There is a relative decrease in the concentrations of B cells because of pregnancy hormones. There is also a decrease of antibody levels due to hemodilution.
What is the effect of women’s adapted immune system during pregnancy when catching influenza?
While pregnant women are not at an increased risk of infection, they are at risk for more severe disease in the late pregnancy compared to non-pregnant women. More likely to be caused due to anatomical and physiological changes rather than altered immune response.
What are the fetal consequences of catching maternal influenza?
- Preterm delivery
- Stillbirth
- Small for gestational age
What is a way to increase prevention from maternal influenza?
Influenza vaccine once pregnant.
List infections which are associated with being more severe in pregnant women? Why?
Listeria: Higher risk of disseminated disease, associated with miscarriage and stillbirth. Placenta is thought to act as a reservoir allowing uncontrolled spread
Hepatitis E: Higher incidence, increased rates of fulminant hepatitis and death. Possibly due to the increased replication of the virus due to estradiol
Malaria: Higher incidence of severe malaria, possibly due to trophism of parasites for placental tissue.
What is the reason behind women being more prone to catching certain disease/developing worst effects of the disease while pregnant?
Two reasons: Adapted immune system throughout pregnancy (not immunosuppression) as well as physiological and anatomical changes of pregnancy.
Describe the process of maternal-fetal IgG transfer?
The placenta has a layer of specialized cells called syncytotrophoblasts. Maternal IgGs pass through this layer through active transfer into the stroma of the placenta using specialized receptors called FcRn. From the stroma, they are then taken up into the fetal endothelium.
What is the proportion of fetal IgGs as a proportion of the mother’s at birth?
Oftentimes the baby’s IgG concentrations are higher than the mother’s (>100%) due to the maternal-fetal IgG transfer during gestation.
Why is the transfer of IgGs from the mother to the fetus so important?
It provides the baby with protection from certain diseases during the first few months of life while as it creates its own IgGs.
Why was there a period in which pertussis was occurring at very high rates in infants between 2011 and 2012? What did they do to solve that?
Whooping cough was endemic in the infant population between 2011 and 2012 due to many of the mothers having had vaccination for it in their own childhood. Over time, their own IgG concentrations against pertussis faded, which as a result, meant that their own babies were receiving very low, if any IgGs against pertussis through maternal IgG transfer. This left them at risk of catching it in the first weeks of life.

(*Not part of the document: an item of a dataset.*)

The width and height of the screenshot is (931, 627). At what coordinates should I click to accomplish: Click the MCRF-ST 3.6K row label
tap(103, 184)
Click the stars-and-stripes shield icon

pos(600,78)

In order to fight this phenomenon, pertussis vaccination in pregnancy started becoming recommended in 2012 in order to get an immune response which creates IgGs against pertussis, and by association, protect the baby through maternal IgG transfer.
How many week is human gestation?
38 weeks from conception
What are the main relaxant and stimulatory hormones of the uterus?
Progesterone is the main relaxant while estrogen is the main stimulatory hormone
During pregnancy, what hormone is mostly dominating the uterus?
Progesterone – keeps the uterus in a relaxed state
How does progesterone act as a relaxant during pregnancy?
Progesterone hyperpolarizes myometrial cells, making them unable to contract, as well as inhibiting prostaglandin synthesis.
How does the hormonal profile of the uterus shift from during pregnancy to during labor?
During pregnancy, the hormones dominating the uterus are relaxant hormones – notably progesterone. During labor however, there is a large shift which causes estrogen to rise and progesterone to be lowered.